(Problem set):
(1) Decide whether each statement agrees with the text on vector products, answering yes or no and quoting the deciding words of the text exactly: (a) The dot product gives a real number. (b) In the right-hand rule, the thumb points along the unit vector perpendicular to both vectors. (c) The magnitude of the cross product equals the area of a triangle.
(2) Reproduce the passage of the text on vector products starting with "Properties of the" and going on through "iff \(\vec a\cdot\vec b=0\).".
(3) Translate this sentence from the text on vector products into Spanish: "The result is a real number."

(Text section):

/---

10.6.1 Scalar (Dot) Product
Scalar product
For vectors \(\vec a, \vec b\) with angle \(\theta\) between them (\(0\le\theta\le\pi\)):
\[\boxed{\;\vec a\cdot\vec b=|\vec a|\,|\vec b|\cos\theta\;}\]
The result is a real number.In components: \((a_1\hat\imath+a_2\hat\jmath+a_3\hat k)\cdot(b_1\hat\imath+b_2\hat\jmath+b_3\hat k)=a_1b_1+a_2b_2+a_3b_3\).
Properties of the dot product
- Commutative: \(\vec a\cdot\vec b=\vec b\cdot\vec a\).
- Distributive: \(\vec a\cdot(\vec b+\vec c)=\vec a\cdot\vec b+\vec a\cdot\vec c\).
- \((\lambda\vec a)\cdot\vec b=\lambda(\vec a\cdot\vec b)=\vec a\cdot(\lambda\vec b)\).
- \(\vec a\cdot\vec a=|\vec a|^2\).
- Perpendicularity test: non-zero \(\vec a, \vec b\) are perpendicular iff \(\vec a\cdot\vec b=0\).
- \(\hat\imath\cdot\hat\imath=\hat\jmath\cdot\hat\jmath=\hat k\cdot\hat k=1\), \(\hat\imath\cdot\hat\jmath=\hat\jmath\cdot\hat k=\hat k\cdot\hat\imath=0\) (orthonormal basis).
Angle between two vectors
Solving \(\vec a\cdot\vec b=|\vec a||\vec b|\cos\theta\) for the angle:
\[\boxed{\;\cos\theta=\dfrac{\vec a\cdot\vec b}{|\vec a|\,|\vec b|}\;}\]10.6.2 Projection of a vector
Projection
The scalar projection of \(\vec a\) onto \(\vec b\) is:
\[\text{proj}_\vec b\vec a=|\vec a|\cos\theta=\dfrac{\vec a\cdot\vec b}{|\vec b|}.\]
The vector projection is this scalar times the unit vector along \(\vec b\):
\[\overrightarrow{\text{proj}}_{\vec b}\vec a=\left(\dfrac{\vec a\cdot\vec b}{|\vec b|^2}\right)\vec b.\]
10.6.3 Vector (Cross) Product
Vector product
For vectors \(\vec a, \vec b\) with angle \(\theta\) (\(0\le\theta\le\pi\)) between them:
\[\boxed{\;\vec a\times\vec b=|\vec a|\,|\vec b|\sin\theta\,\hat n\;}\]
where \(\hat n\) is the unit vector perpendicular to both \(\vec a\) and \(\vec b\), oriented by the right-hand rule: if the fingers of the right hand curl from \(\vec a\) to \(\vec b\), the thumb points along \(\hat n\).Determinant formula: \[\vec a\times\vec b=\begin{vmatrix}\hat\imath & \hat\jmath & \hat k\\ a_1 & a_2 & a_3\\ b_1 & b_2 & b_3\end{vmatrix}=(a_2 b_3-a_3 b_2)\hat\imath-(a_1 b_3-a_3 b_1)\hat\jmath+(a_1 b_2-a_2 b_1)\hat k.\]
Cross product geometry: magnitude = parallelogram area; direction by right-hand rule.

\---

Pointing data for screenshots:
/---

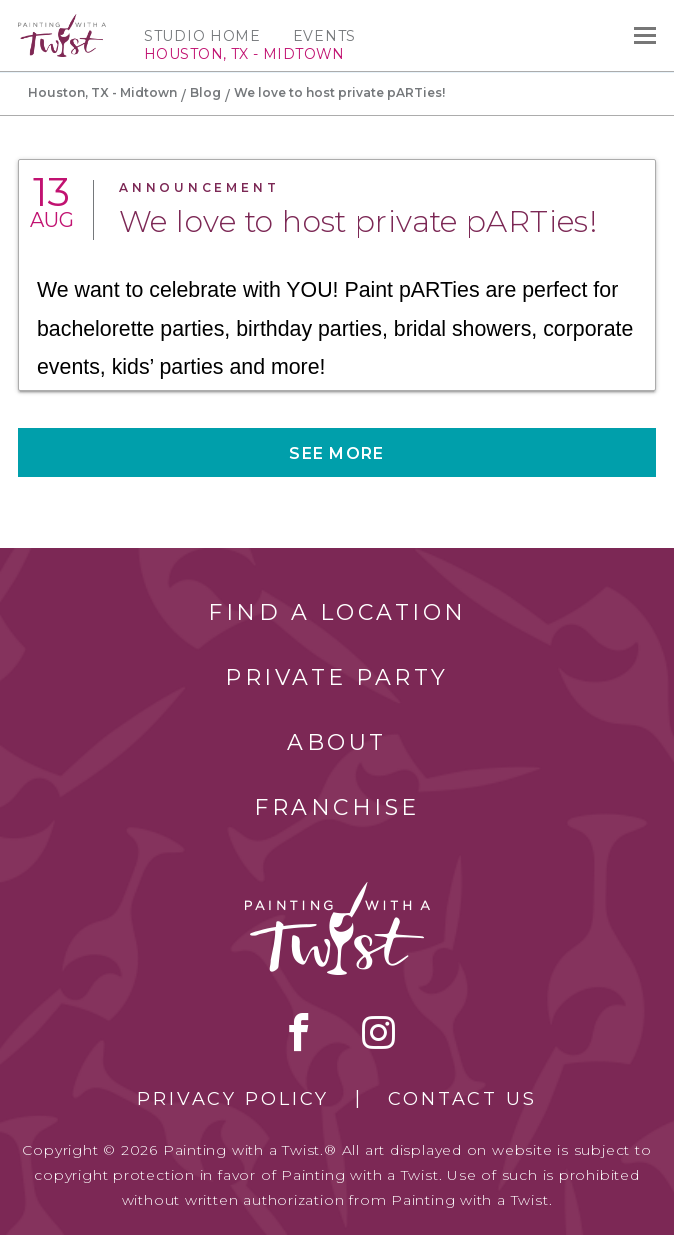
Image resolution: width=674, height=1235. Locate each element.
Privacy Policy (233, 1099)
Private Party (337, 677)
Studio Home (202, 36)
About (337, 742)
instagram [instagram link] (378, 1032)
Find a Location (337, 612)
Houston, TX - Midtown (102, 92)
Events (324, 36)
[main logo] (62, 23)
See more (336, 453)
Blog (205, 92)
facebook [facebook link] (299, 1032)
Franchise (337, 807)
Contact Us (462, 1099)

\---

(Answers to the problems):
(1)
(a) Yes: "The result is a real number."
(b) Yes: "if the fingers of the right hand curl from \(\vec a\) to \(\vec b\), the thumb points along \(\hat n\)."
(c) No: "magnitude = parallelogram area"

(2)
Properties of the dot product
- Commutative: \(\vec a\cdot\vec b=\vec b\cdot\vec a\).
- Distributive: \(\vec a\cdot(\vec b+\vec c)=\vec a\cdot\vec b+\vec a\cdot\vec c\).
- \((\lambda\vec a)\cdot\vec b=\lambda(\vec a\cdot\vec b)=\vec a\cdot(\lambda\vec b)\).
- \(\vec a\cdot\vec a=|\vec a|^2\).
- Perpendicularity test: non-zero \(\vec a, \vec b\) are perpendicular iff \(\vec a\cdot\vec b=0\).

(3) El resultado es un número real.